Online Crowdsourcing for Saliency Dataset on Visualizations
Description: Eye-tracking equipments are timewise and moneywise expensive to use. The current largest attention dataset of information visualizations only contains hundreds of images. On the other hand, previous studies demonstrated that mouse clicks have a strong correlation with human visual attention.

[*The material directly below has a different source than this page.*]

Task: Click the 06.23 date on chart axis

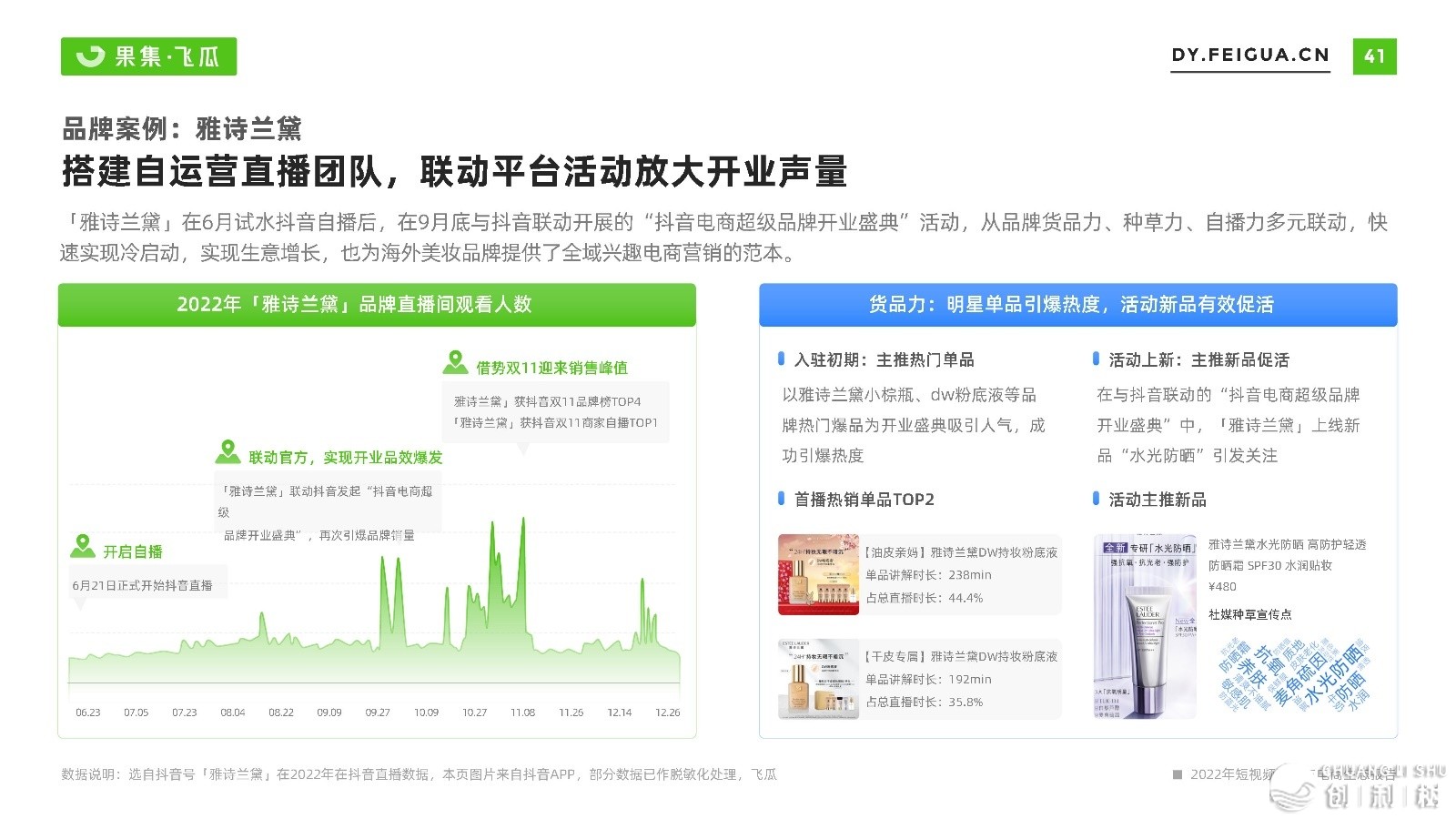Action: click(x=88, y=713)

In this project, we plan to use mouse clicks to collect a large-scale (~3,000) saliency dataset on information visualizations.
Goal:
* Collect a saliency dataset by bubble-view on Amazon Mechanical Turk
* Data analysis: how close is the bubble-view data to real eye-tracking data; how each task biases attention behaviour, etc.
Supervisor: Yao Wang
Distribution: 50% Implementation (web frontend and backend), 30% Data collection & preprocessing, 20% Evaluation & analysis
Requirements: Strong Web programming skills (JavaScript, JQuery, Flask, etc). Basic knowledge of database (MySQL) and data analysis.
Literature:
Kim, N. W., Z. Bylinskii, M. A. Borkin, K. Z. Gajos, A. Oliva, F. Durand, and H. Pfister. 2017. Bubbleview: an interface for crowdsourcing image importance maps and tracking visual attention. ACM Transactions on Computer-Human Interaction (TOCHI), 24(5), p.1-40.